La critique du productivisme (« un système d’organisation de la vie économique dans lequel la production est donnée comme objectif premier ») est indispensable. Le capitalisme pousse à toujours marchandiser davantage les activités humaines. Or « la nature ne peut être ni objet, comme dans le capitalisme productiviste, ni un sujet théorisé par l’écologie profonde, mais un projet puisque l’homme porte seul la responsabilité de le penser » (3). Il s’agit de travailler à la synthèse entre des objectifs sociaux (un développement au service de tous) et des préoccupations écologiques (une soutenabilité de ce développement). Cela n’implique pas de rejeter les notions progrès et de développement.

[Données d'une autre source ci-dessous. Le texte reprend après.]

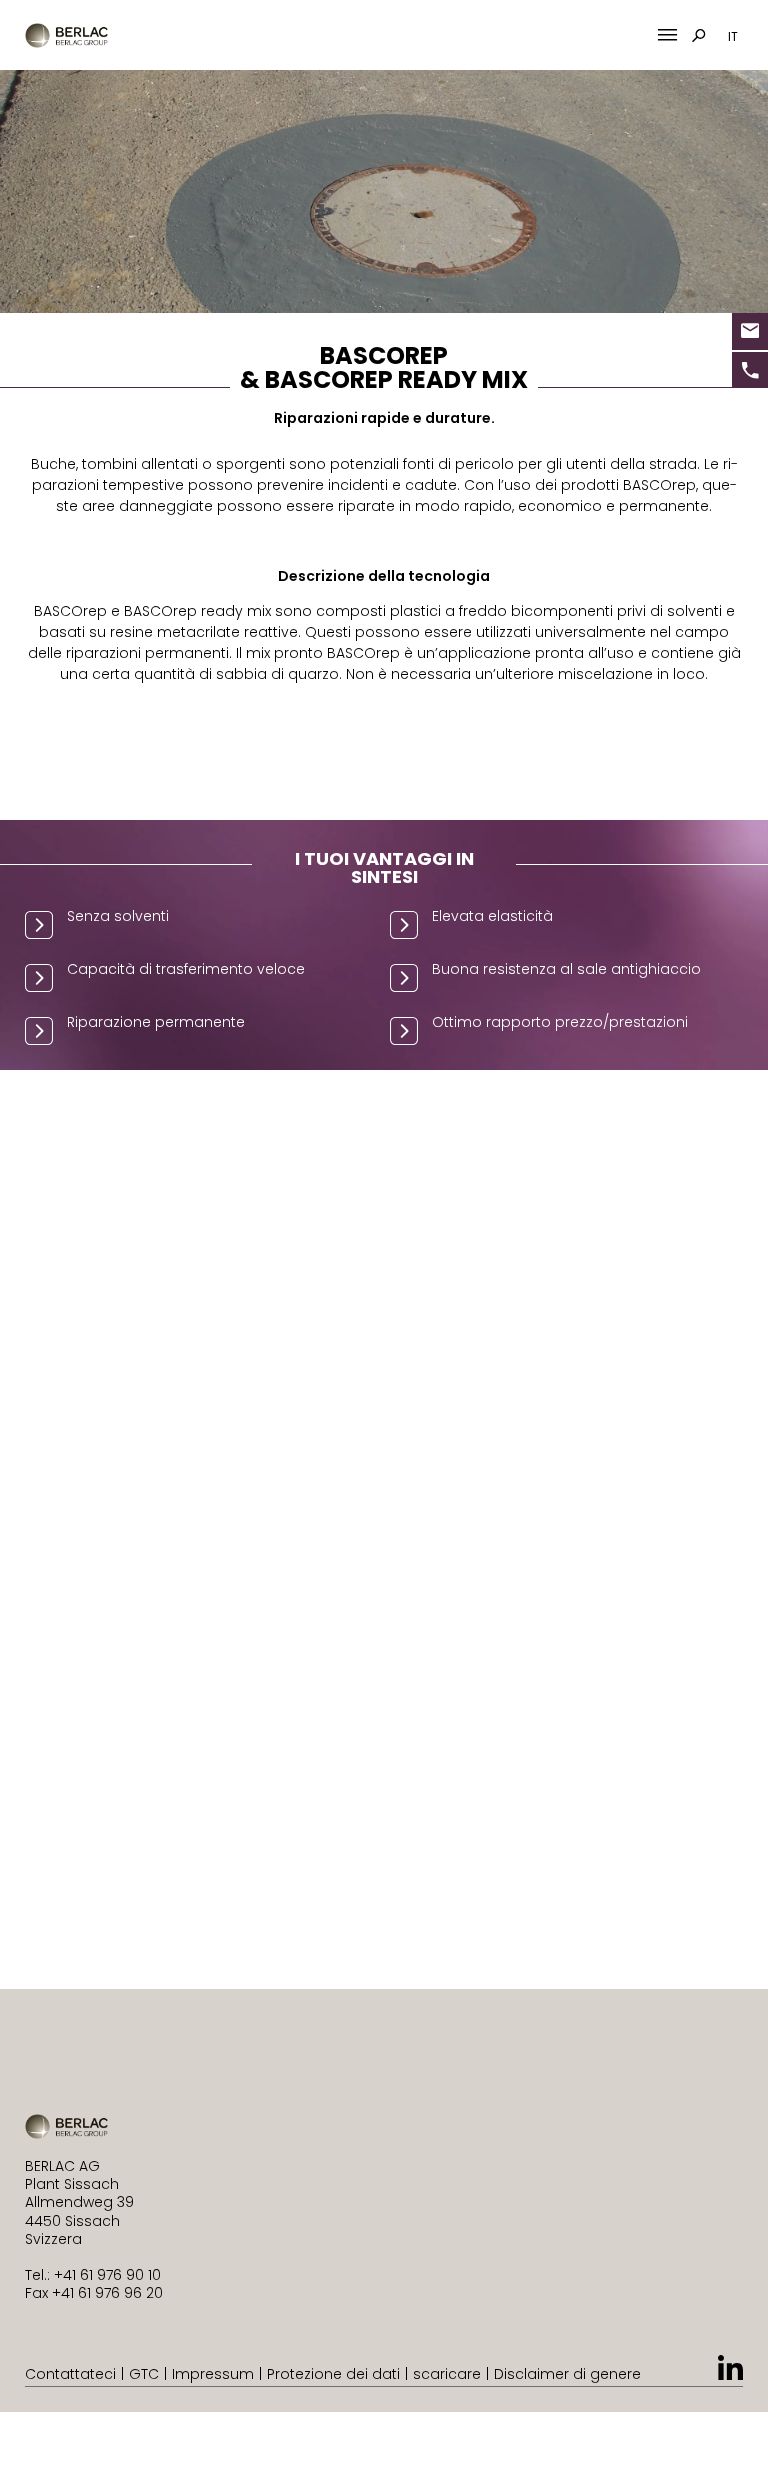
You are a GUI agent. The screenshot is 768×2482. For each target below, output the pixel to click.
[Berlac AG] (66, 35)
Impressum (213, 2374)
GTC (144, 2374)
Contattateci (70, 2374)
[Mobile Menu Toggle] (667, 35)
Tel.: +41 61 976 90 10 (93, 2275)
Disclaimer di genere (567, 2374)
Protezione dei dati (333, 2374)
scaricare (447, 2374)
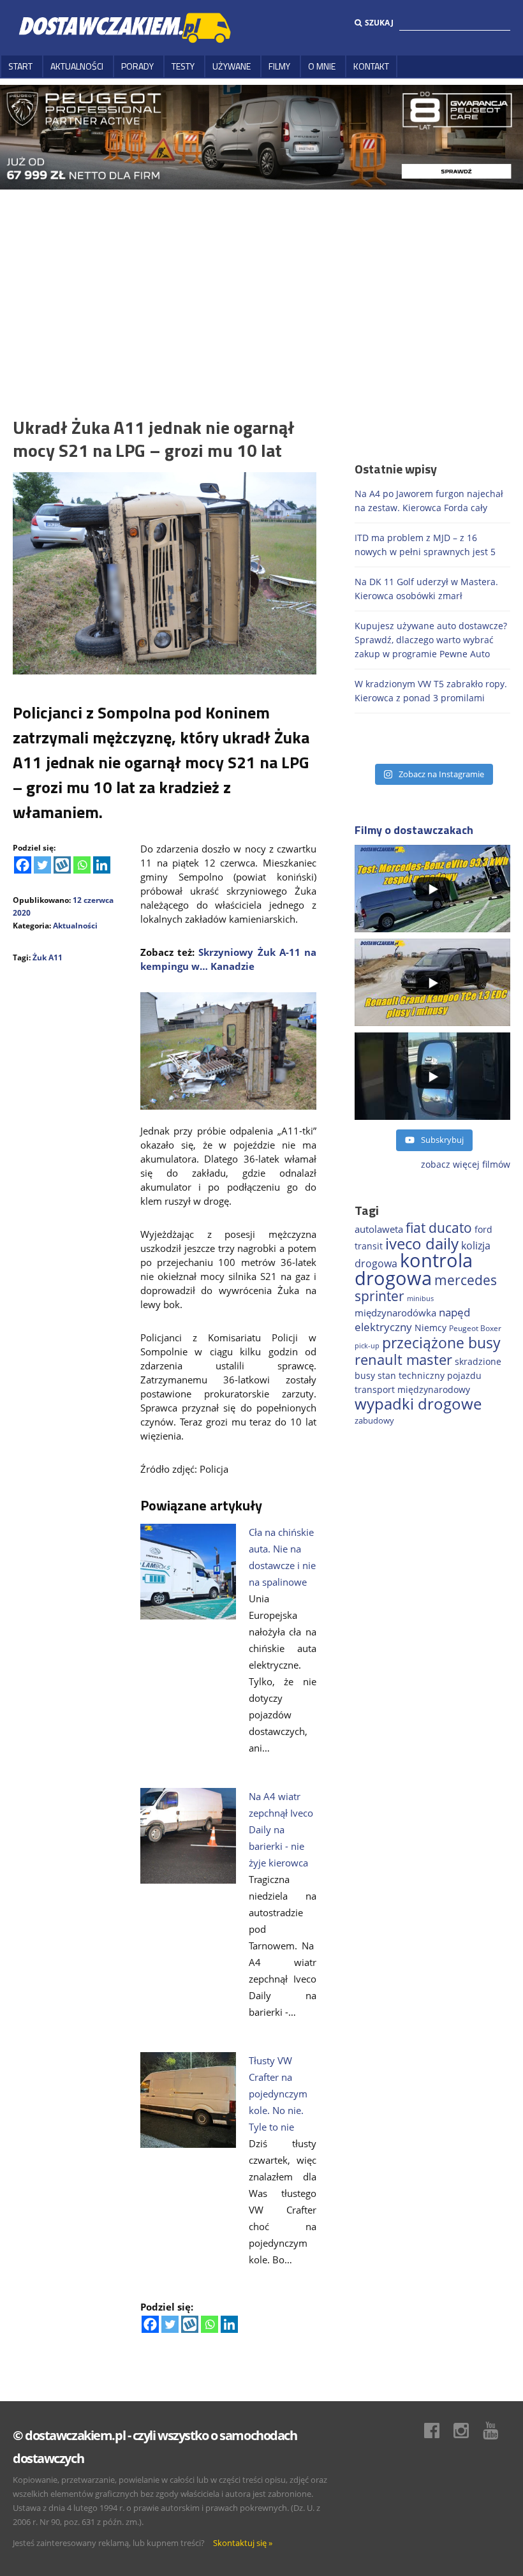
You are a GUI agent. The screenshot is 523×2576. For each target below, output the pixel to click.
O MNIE (321, 66)
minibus (420, 1298)
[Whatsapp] (82, 865)
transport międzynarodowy (412, 1389)
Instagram (467, 2430)
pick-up (367, 1345)
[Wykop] (62, 865)
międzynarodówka (395, 1312)
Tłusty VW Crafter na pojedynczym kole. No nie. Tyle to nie (278, 2093)
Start (20, 66)
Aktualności (76, 66)
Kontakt (371, 66)
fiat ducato (439, 1228)
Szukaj (379, 22)
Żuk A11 (48, 957)
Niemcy (430, 1328)
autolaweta (379, 1229)
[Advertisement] (261, 285)
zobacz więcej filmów (465, 1164)
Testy (183, 66)
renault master (403, 1359)
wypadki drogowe (418, 1404)
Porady (137, 66)
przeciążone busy (441, 1342)
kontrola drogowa (414, 1269)
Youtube (497, 2430)
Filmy (279, 66)
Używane (231, 66)
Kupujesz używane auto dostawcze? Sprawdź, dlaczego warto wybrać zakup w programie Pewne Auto (431, 640)
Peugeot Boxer (475, 1328)
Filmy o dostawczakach (414, 829)
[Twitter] (42, 865)
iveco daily (422, 1243)
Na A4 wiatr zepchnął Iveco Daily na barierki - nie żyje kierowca (281, 1829)
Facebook (438, 2430)
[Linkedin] (101, 865)
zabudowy (374, 1420)
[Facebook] (22, 865)
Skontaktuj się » (242, 2543)
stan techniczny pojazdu (430, 1375)
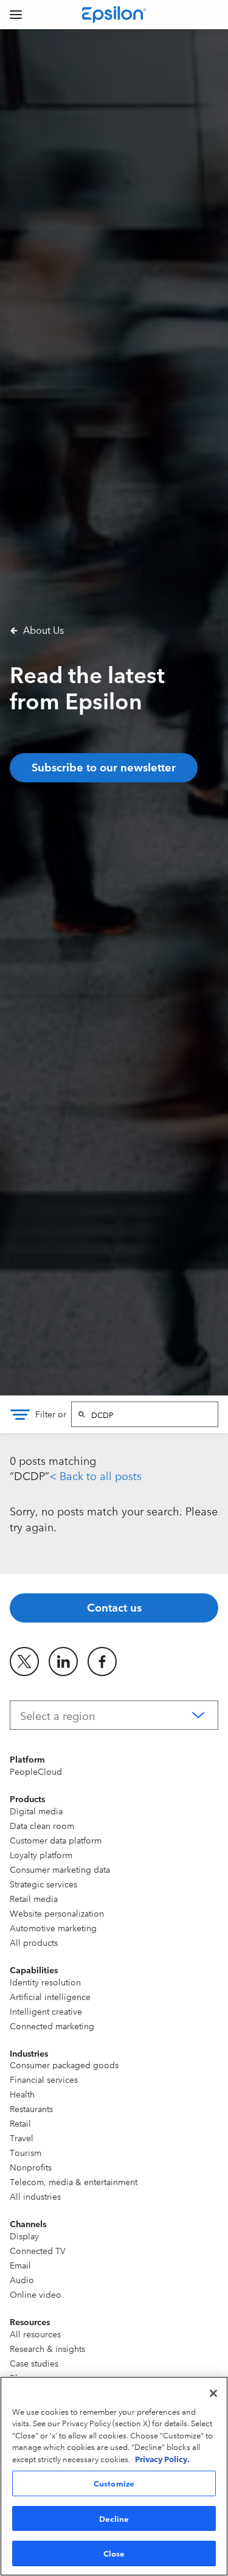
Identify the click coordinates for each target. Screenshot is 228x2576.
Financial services (44, 2079)
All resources (35, 2334)
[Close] (213, 2393)
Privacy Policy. (162, 2458)
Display (24, 2236)
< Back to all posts (95, 1475)
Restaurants (31, 2108)
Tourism (25, 2152)
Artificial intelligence (50, 1996)
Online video (35, 2294)
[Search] (81, 1414)
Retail (20, 2123)
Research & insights (47, 2348)
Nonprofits (31, 2167)
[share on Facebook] (102, 1661)
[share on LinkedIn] (63, 1661)
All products (34, 1942)
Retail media (34, 1898)
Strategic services (43, 1884)
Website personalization (57, 1913)
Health (22, 2094)
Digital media (36, 1811)
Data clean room (42, 1825)
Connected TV (38, 2250)
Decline (114, 2518)
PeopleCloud (36, 1771)
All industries (35, 2196)
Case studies (34, 2363)
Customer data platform (56, 1840)
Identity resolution (45, 1982)
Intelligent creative (46, 2011)
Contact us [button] (114, 1607)
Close (114, 2552)
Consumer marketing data (60, 1869)
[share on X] (24, 1661)
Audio (22, 2279)
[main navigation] (16, 15)
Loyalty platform (41, 1854)
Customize (114, 2482)
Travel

Indépendamment même du contenu du rapport Bruntland, la définition du développement « durable » ou plutôt « soutenable » qui en est retenue ne me pose pas de problème. Il est présenté comme « un développement qui répond aux besoins du présent sans compromettre la capacité des générations futures de répondre aux leurs ». Il y est à la fois questions de développement et de satisfaction des besoins, tout en tenant compte de notre planète. Voilà qui définit bien les contours d’un développement possible. Cela n’est pas suffisant car ce serait faire l’impasse sur les rapports sociaux dans lesquels sont inscrits les êtres humains. Et si l’on pense avec Marx que « l’histoire de toute société jusqu’à nos jours est l’histoire de luttes de classes », le sens à donner à ce développement (profitable au plus grand nombre ou à une minorité) reste évidemment essentiel.
De nouveaux indicateurs
Le PIB ne peut et ne doit pas être le seul indicateur qui doit guider les choix politiques. On parle par exemple d’indice de développement humain . La région des Pays de la Loire a également entamé un travail à propos des nouveaux indicateurs de richesse. Il me paraît évident que pour prendre des décisions politiques, il faut avoir la meilleure analyse possible de la situation dans laquelle nous sommes amenés à intervenir. Le PIB ne peut en aucune façon être suffisant pour appréhender, par exemple, la qualité de vie sur un territoire donné.
Pour autant » bien que le PIB soit critiquable en tant qu’indicateur de bien-être, il contient le produit non-marchand (éducation, santé,..), vecteur d’une socialisation d’une partie de la richesse produite. « En France un quart du PIB est socialisé sous forme de services non marchands et près d’un autre quart est redistribué sous forme de transferts sociaux. » (3)
Travailler moins, travailler tous
Seul le Travail produit des richesses. La force de travail manuelle et intellectuelle est seule productrice de valeur économique. La croissance repose sur la capacité de créer plus de richesses avec une dépense de travail donnée. C’est historiquement la base du progrès social qui permet d’élever, à répartition donnée, le volume de biens et de services disponibles pour chaque membre de la société.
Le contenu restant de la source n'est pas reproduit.